Thursday, November 6, 2014

Asking Questions, Equality, and the Status Quo



I dream of a world where there is equal treatment for everyone.

Everyone is offered the same beautiful opportunities.

Everyone can thrive in the way they dream to thrive.

No one is disregarded because of their sexuality, their race, their place of birth, their gender, their time in history, their preferences, their family, their career, or ANY of their "differentness."

We don't need to be labeled, separated. We are all human.

Because of this, I end up feeling inequalities and questioning things.

Recently I experienced this as a wave of hate poured through the internet. This time directed at a woman that has painted art on rocks in National parks. Yes it's protected land, yes it's not her property, yes she was arrogant about it, yes I completely agree that nature is sacred and should be revered, yes she should have gone about her art in a more thoughtful, respectful way. I totally agree that she was in the wrong in many ways here. Is the extent of shaming and hate really necessary though?

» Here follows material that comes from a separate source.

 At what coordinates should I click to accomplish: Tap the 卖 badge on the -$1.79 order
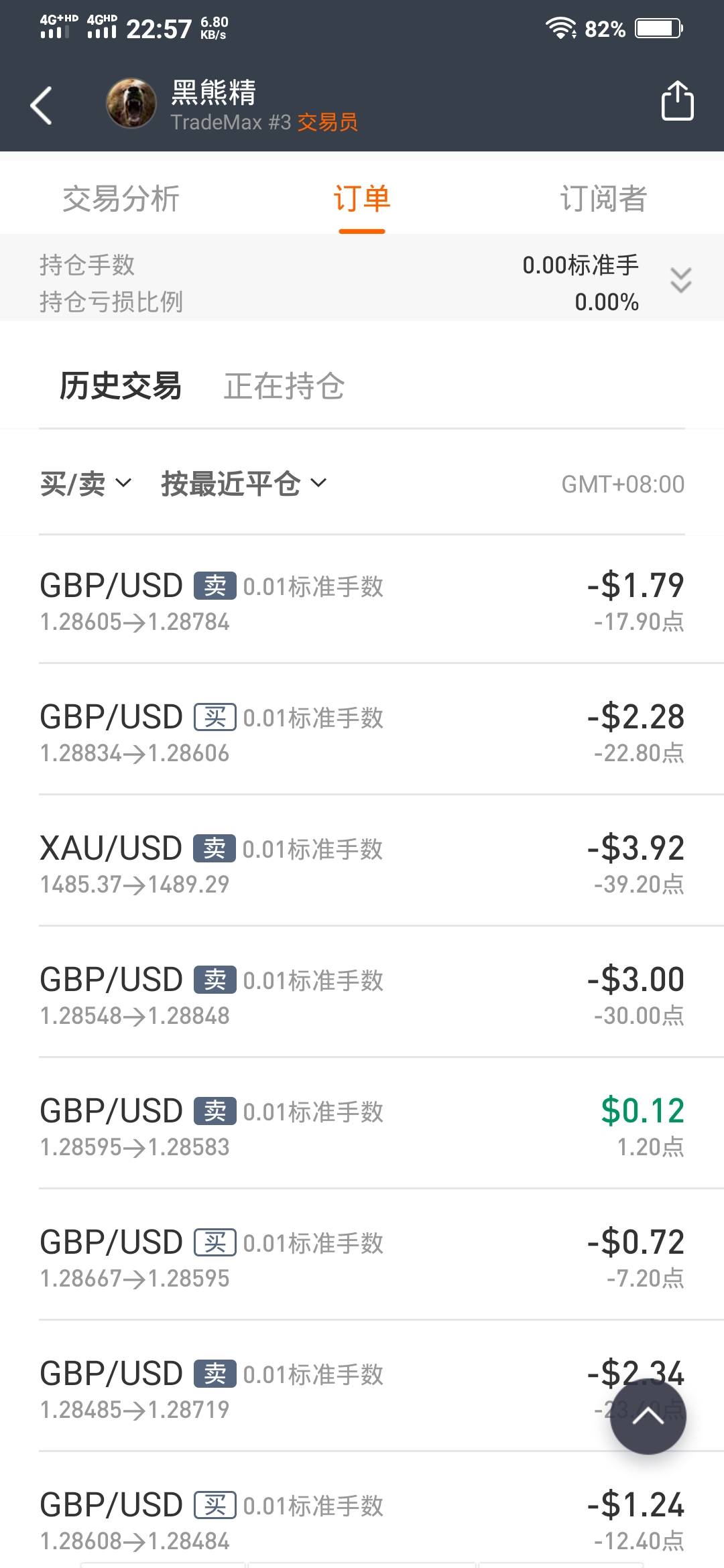pyautogui.click(x=215, y=586)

So I posed a question, "Why is ancient Native American art on rocks ok, sacred, and even protected but modern American art on rock is bad?" This came from my deeply held belief that all people should be treated with respect. 

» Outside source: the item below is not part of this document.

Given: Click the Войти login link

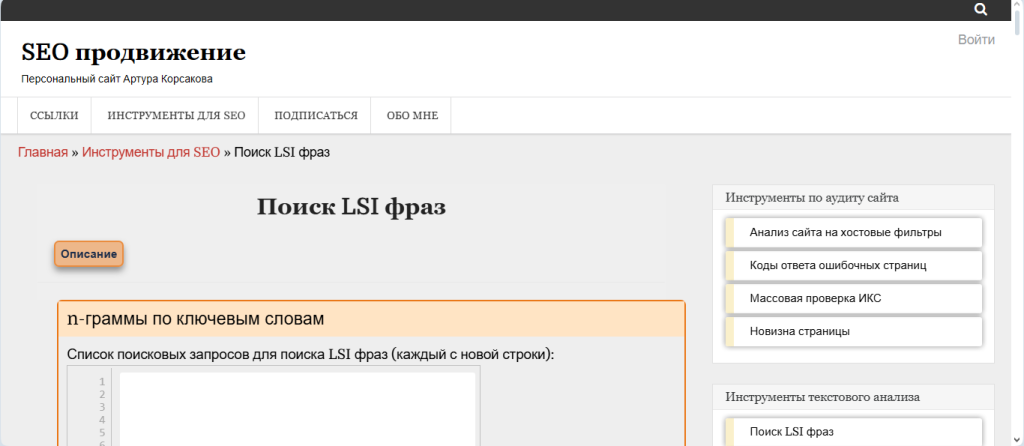Looking at the screenshot, I should pos(976,40).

It was asked from a place of  concern for a deeper issue. At first I didn't even know why I felt this way until I did some soul searching. My desire for equal treatment extends much farther then to just who gets to get married.

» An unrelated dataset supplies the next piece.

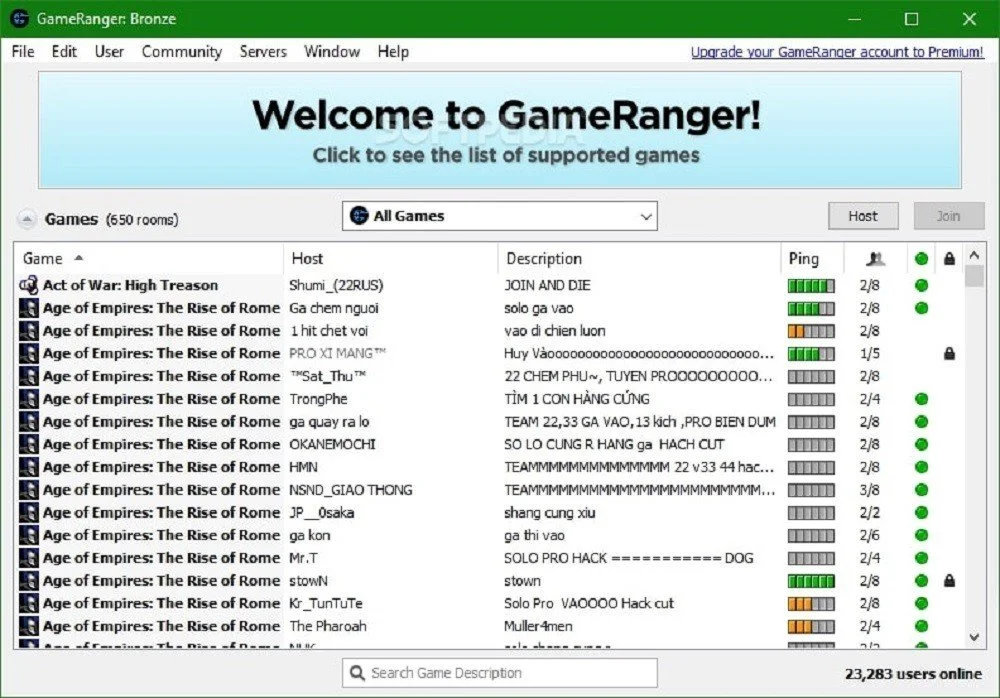Click Upgrade your GameRanger account to Premium link
The width and height of the screenshot is (1000, 698).
tap(837, 52)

So I question things. Why does one kind of art become sacred and one is shamed? They both are on rocks and neither artist owned the property.

Often people react negatively to something like this just because that's how is and that's how we're expected to think and react.

This brings to the second underlying reason for posing the question. If the world is going to change, if we are going to be able to make things better for future generations, we NEED to start questioning the status quo!

We need to start questioning how things are and have always been done. This is the only way to have progress. 

It's tradition, it's what's expected, it's just how our culture does things... it's what my religion teaches. This. no. longer. works.

I'm daring to dream a new reality into being. So I ask questions. I challenge so that hopefully others will start asking their own questions.